Records for processing:
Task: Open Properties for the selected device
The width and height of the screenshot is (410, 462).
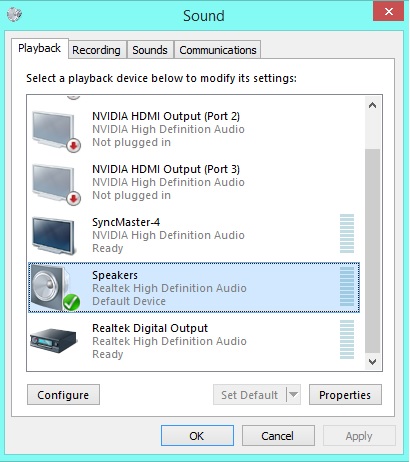Action: (345, 395)
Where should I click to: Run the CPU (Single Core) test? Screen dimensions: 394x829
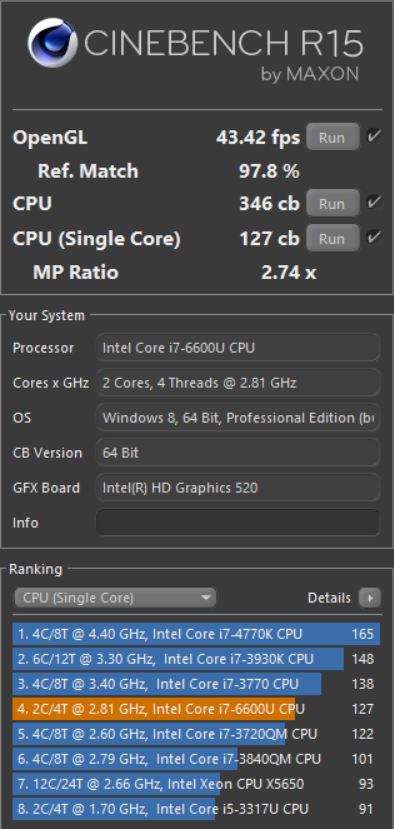tap(333, 238)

Work order: Copy every record exactly, leaving the pictures out.

Written response:
Task: Open Properties for the selected device
The width and height of the screenshot is (410, 462).
Action: (345, 395)
Where should I click to: Run the CPU (Single Core) test? Screen dimensions: 394x829
tap(333, 238)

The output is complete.